## TASK TO CARRY OUT
Locate and copy each line in the data that contains the word "sidebar".
=== Begin Enclosure ===
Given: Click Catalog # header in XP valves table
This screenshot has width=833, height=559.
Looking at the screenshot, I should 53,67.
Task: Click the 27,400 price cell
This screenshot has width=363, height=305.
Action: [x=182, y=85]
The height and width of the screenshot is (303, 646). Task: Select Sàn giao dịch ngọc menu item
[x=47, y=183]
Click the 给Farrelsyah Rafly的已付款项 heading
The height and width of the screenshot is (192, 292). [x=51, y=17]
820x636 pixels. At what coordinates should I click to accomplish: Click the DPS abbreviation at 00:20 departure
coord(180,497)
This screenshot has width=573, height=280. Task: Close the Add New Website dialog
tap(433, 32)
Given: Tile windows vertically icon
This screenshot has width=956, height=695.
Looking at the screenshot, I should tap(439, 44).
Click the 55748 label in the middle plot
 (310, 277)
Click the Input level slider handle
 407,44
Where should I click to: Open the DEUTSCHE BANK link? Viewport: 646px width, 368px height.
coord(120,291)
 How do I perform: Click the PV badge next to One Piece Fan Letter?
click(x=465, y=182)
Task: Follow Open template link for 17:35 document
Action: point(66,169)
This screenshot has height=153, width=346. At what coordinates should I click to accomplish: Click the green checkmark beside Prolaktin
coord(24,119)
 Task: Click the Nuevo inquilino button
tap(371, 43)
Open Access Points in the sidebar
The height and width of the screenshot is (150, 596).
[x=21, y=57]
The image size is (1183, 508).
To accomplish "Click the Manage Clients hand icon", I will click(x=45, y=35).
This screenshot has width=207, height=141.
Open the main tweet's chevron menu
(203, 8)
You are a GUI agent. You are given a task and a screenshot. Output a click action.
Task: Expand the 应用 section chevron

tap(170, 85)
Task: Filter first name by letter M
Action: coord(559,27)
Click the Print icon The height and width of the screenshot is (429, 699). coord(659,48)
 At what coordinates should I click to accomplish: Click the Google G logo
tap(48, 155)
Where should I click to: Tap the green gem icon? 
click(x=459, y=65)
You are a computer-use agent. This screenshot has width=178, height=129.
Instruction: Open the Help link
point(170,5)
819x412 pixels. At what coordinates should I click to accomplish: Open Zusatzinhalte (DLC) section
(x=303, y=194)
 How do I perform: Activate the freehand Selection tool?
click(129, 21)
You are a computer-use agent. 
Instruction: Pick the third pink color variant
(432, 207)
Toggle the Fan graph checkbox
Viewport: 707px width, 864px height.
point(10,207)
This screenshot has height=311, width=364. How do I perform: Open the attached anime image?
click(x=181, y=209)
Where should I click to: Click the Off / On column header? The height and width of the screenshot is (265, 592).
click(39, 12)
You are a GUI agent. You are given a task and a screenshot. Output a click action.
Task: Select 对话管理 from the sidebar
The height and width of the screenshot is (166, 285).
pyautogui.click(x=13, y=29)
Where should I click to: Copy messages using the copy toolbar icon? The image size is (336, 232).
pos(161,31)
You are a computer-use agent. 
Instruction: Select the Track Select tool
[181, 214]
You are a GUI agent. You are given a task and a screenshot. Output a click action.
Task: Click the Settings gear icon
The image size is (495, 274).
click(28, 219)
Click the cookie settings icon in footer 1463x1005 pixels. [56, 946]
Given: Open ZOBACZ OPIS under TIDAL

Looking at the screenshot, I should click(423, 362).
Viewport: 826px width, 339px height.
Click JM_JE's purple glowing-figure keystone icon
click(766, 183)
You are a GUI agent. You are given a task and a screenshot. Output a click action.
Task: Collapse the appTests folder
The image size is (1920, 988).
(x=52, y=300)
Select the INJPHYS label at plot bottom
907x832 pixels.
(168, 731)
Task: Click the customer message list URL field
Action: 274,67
=== End Enclosure ===
## ANSWER SPACE
Open Access Points in the sidebar
Task: Select 对话管理 from the sidebar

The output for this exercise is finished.